ACTION ITEM
Down to the last line, copy the records below without any change.

DATASET RECORDS
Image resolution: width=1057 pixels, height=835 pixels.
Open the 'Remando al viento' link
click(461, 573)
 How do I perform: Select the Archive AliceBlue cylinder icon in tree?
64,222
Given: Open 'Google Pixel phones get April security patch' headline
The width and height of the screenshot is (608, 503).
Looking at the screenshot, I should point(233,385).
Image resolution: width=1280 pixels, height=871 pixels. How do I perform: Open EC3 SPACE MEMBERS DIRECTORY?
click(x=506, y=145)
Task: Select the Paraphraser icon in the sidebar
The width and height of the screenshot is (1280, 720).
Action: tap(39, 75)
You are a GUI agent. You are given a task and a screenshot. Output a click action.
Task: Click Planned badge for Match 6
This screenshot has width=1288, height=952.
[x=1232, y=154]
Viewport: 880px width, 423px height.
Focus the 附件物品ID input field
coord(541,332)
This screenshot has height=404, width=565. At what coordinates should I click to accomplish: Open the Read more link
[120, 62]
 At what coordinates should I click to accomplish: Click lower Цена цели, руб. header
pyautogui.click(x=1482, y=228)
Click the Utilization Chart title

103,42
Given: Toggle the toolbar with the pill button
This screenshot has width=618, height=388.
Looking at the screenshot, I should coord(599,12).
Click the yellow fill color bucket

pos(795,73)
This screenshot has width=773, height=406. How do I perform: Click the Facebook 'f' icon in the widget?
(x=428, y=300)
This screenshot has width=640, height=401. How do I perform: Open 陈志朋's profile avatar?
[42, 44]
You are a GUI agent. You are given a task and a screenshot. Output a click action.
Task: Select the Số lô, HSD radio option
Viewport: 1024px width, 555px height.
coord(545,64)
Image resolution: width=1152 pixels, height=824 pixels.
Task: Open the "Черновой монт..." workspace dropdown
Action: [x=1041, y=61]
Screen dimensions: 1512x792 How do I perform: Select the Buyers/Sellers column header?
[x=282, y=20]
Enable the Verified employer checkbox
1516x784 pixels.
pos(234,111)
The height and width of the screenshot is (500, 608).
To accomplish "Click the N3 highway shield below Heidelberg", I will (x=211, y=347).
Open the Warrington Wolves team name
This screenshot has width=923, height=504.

RESULT OF THE TASK
Image resolution: width=1057 pixels, height=835 pixels.
Open the 'Remando al viento' link
click(461, 573)
 How do I perform: Select the Archive AliceBlue cylinder icon in tree?
64,222
Given: Open 'Google Pixel phones get April security patch' headline
The width and height of the screenshot is (608, 503).
Looking at the screenshot, I should point(233,385).
Image resolution: width=1280 pixels, height=871 pixels. How do I perform: Open EC3 SPACE MEMBERS DIRECTORY?
click(x=506, y=145)
Task: Select the Paraphraser icon in the sidebar
The width and height of the screenshot is (1280, 720).
Action: tap(39, 75)
You are a GUI agent. You are given a task and a screenshot. Output a click action.
Task: Click Planned badge for Match 6
This screenshot has width=1288, height=952.
[x=1232, y=154]
Viewport: 880px width, 423px height.
Focus the 附件物品ID input field
coord(541,332)
This screenshot has height=404, width=565. At what coordinates should I click to accomplish: Open the Read more link
[120, 62]
 At what coordinates should I click to accomplish: Click lower Цена цели, руб. header
pyautogui.click(x=1482, y=228)
Click the Utilization Chart title

103,42
Given: Toggle the toolbar with the pill button
This screenshot has width=618, height=388.
Looking at the screenshot, I should coord(599,12).
Click the yellow fill color bucket

pos(795,73)
This screenshot has width=773, height=406. How do I perform: Click the Facebook 'f' icon in the widget?
(x=428, y=300)
This screenshot has width=640, height=401. How do I perform: Open 陈志朋's profile avatar?
[42, 44]
You are a GUI agent. You are given a task and a screenshot. Output a click action.
Task: Select the Số lô, HSD radio option
Viewport: 1024px width, 555px height.
coord(545,64)
Image resolution: width=1152 pixels, height=824 pixels.
Task: Open the "Черновой монт..." workspace dropdown
Action: [x=1041, y=61]
Screen dimensions: 1512x792 How do I perform: Select the Buyers/Sellers column header?
[x=282, y=20]
Enable the Verified employer checkbox
1516x784 pixels.
pos(234,111)
The height and width of the screenshot is (500, 608).
To accomplish "Click the N3 highway shield below Heidelberg", I will (x=211, y=347).
Open the Warrington Wolves team name
This screenshot has width=923, height=504.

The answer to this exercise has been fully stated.